Source document:
All of lore.kernel.org
 help / color / mirror / Atom feed
From: Lance Yang <lance.yang@linux.dev>
To: Dave Hansen <dave.hansen@intel.com>,
	"David Hildenbrand (Red Hat)" <david@kernel.org>
Cc: will@kernel.org, aneesh.kumar@kernel.org, npiggin@gmail.com,
	peterz@infradead.org, tglx@linutronix.de, mingo@redhat.com,
	bp@alien8.de, dave.hansen@linux.intel.com, x86@kernel.org,
	hpa@zytor.com, arnd@arndb.de, lorenzo.stoakes@oracle.com,
	ziy@nvidia.com, baolin.wang@linux.alibaba.com,
	Liam.Howlett@oracle.com, npache@redhat.com, ryan.roberts@arm.com,
	dev.jain@arm.com, baohua@kernel.org, ioworker0@gmail.com,
	shy828301@gmail.com, riel@surriel.com, jannh@google.com,
	linux-arch@vger.kernel.org, linux-mm@kvack.org,
	linux-kernel@vger.kernel.org, akpm@linux-foundation.org
Subject: Re: [PATCH v2 0/3] skip redundant TLB sync IPIs
Date: Sun, 4 Jan 2026 15:42:23 +0800	[thread overview]
Message-ID: <60b0c7e2-4a04-4542-a95a-00e88a0cf00d@linux.dev> (raw)
In-Reply-To: <f920487a-632c-407b-b092-7de87f66f4bb@intel.com>



On 2026/1/4 01:06, Dave Hansen wrote:
> On 1/3/26 00:39, Lance Yang wrote:
> ...
>> Maybe we could do that as a follow-up. I'd like to keep things simple
>> for now, so we just add a bool property to skip redundant TLB sync IPIs
>> on systems without INVLPGB support.

Assigned task 1: In the mailing list message, what does Lance Yang propose to add on systems without INVLPGB support?
Assigned task 2: Reproduce the part of the mailing list message starting with "On 2026/1/4 01:06, Dave" and going on through "without INVLPGB support.".

Records shown:
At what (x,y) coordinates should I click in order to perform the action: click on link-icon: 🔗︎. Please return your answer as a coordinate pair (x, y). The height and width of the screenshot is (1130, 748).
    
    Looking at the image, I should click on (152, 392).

* * *

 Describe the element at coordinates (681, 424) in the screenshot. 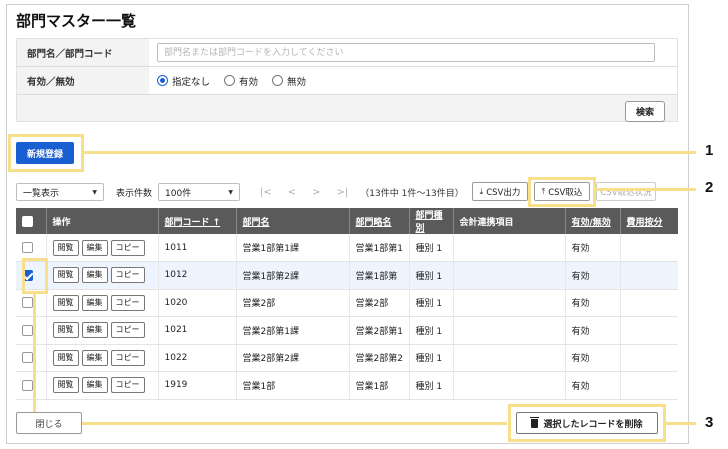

Your solution 1: A bool property to skip redundant TLB sync IPIs.

Your solution 2:
On 2026/1/4 01:06, Dave Hansen wrote:
> On 1/3/26 00:39, Lance Yang wrote:
> ...
>> Maybe we could do that as a follow-up. I'd like to keep things simple
>> for now, so we just add a bool property to skip redundant TLB sync IPIs
>> on systems without INVLPGB support.